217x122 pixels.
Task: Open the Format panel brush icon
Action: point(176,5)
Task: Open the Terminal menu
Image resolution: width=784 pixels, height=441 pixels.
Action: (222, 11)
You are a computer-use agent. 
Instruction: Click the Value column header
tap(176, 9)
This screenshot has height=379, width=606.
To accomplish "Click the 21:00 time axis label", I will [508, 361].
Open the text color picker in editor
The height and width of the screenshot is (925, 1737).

--

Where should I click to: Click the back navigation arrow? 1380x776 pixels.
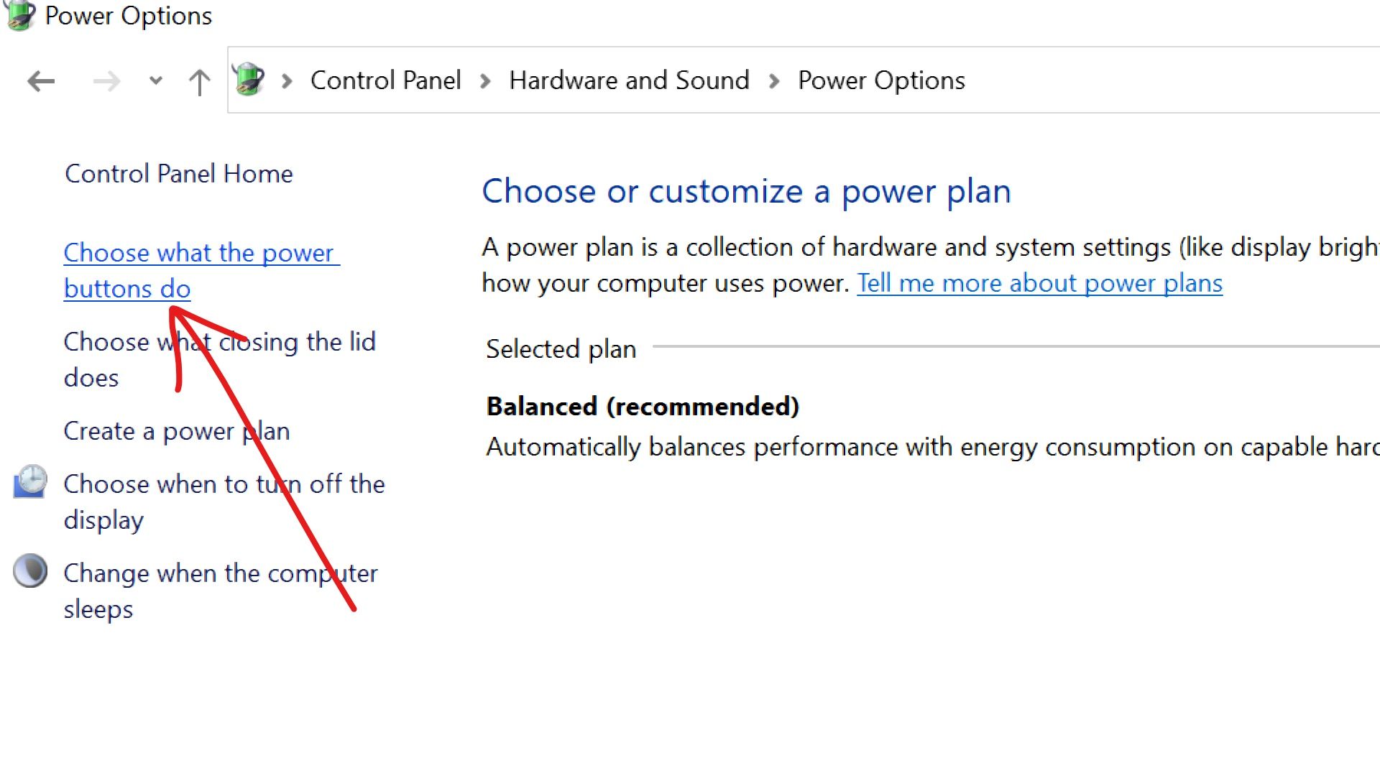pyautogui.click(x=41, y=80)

==

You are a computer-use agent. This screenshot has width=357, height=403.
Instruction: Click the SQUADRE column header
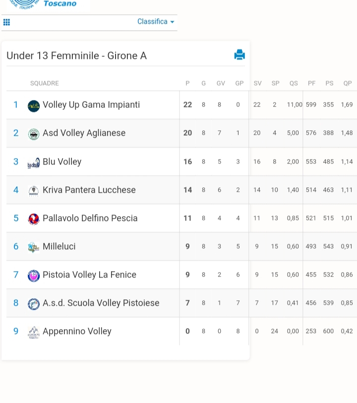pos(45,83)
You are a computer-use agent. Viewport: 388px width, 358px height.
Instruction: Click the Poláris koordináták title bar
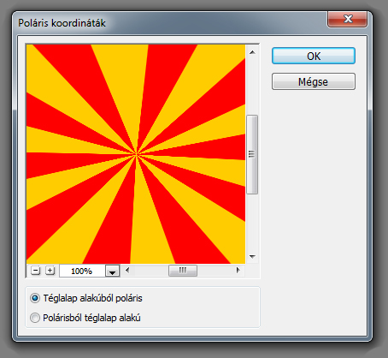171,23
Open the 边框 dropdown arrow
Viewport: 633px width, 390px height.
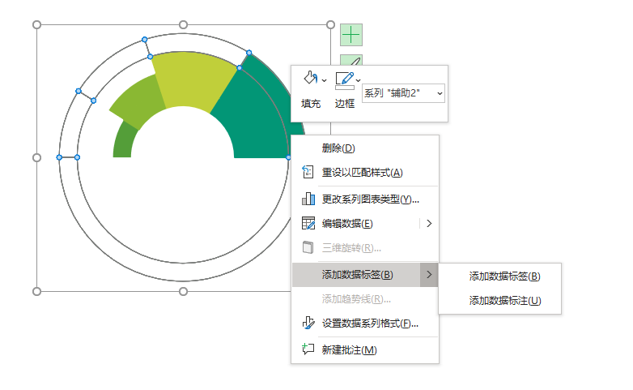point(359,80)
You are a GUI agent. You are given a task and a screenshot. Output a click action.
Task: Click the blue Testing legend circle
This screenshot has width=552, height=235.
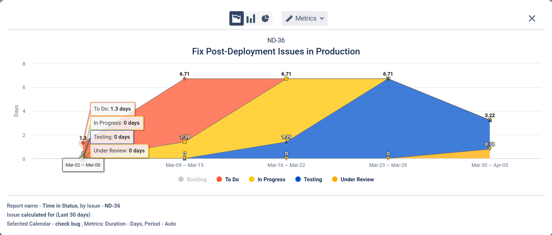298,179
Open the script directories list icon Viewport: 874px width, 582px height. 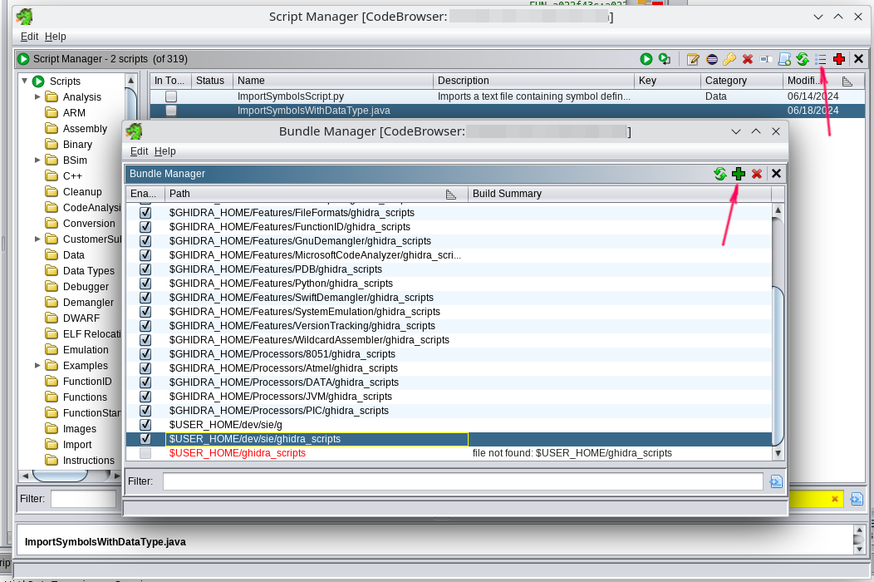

What to work on » Copy the lines above, starting with the line that contains "You are a computer-use agent. Viewport: 388px" and going on through the line that contains "point(359,80)". Leave the pictures out.

In response »
You are a computer-use agent. Viewport: 388px width, 358px height.
Instruction: Click the Poláris koordináták title bar
171,23
Open the 边框 dropdown arrow
Viewport: 633px width, 390px height.
point(359,80)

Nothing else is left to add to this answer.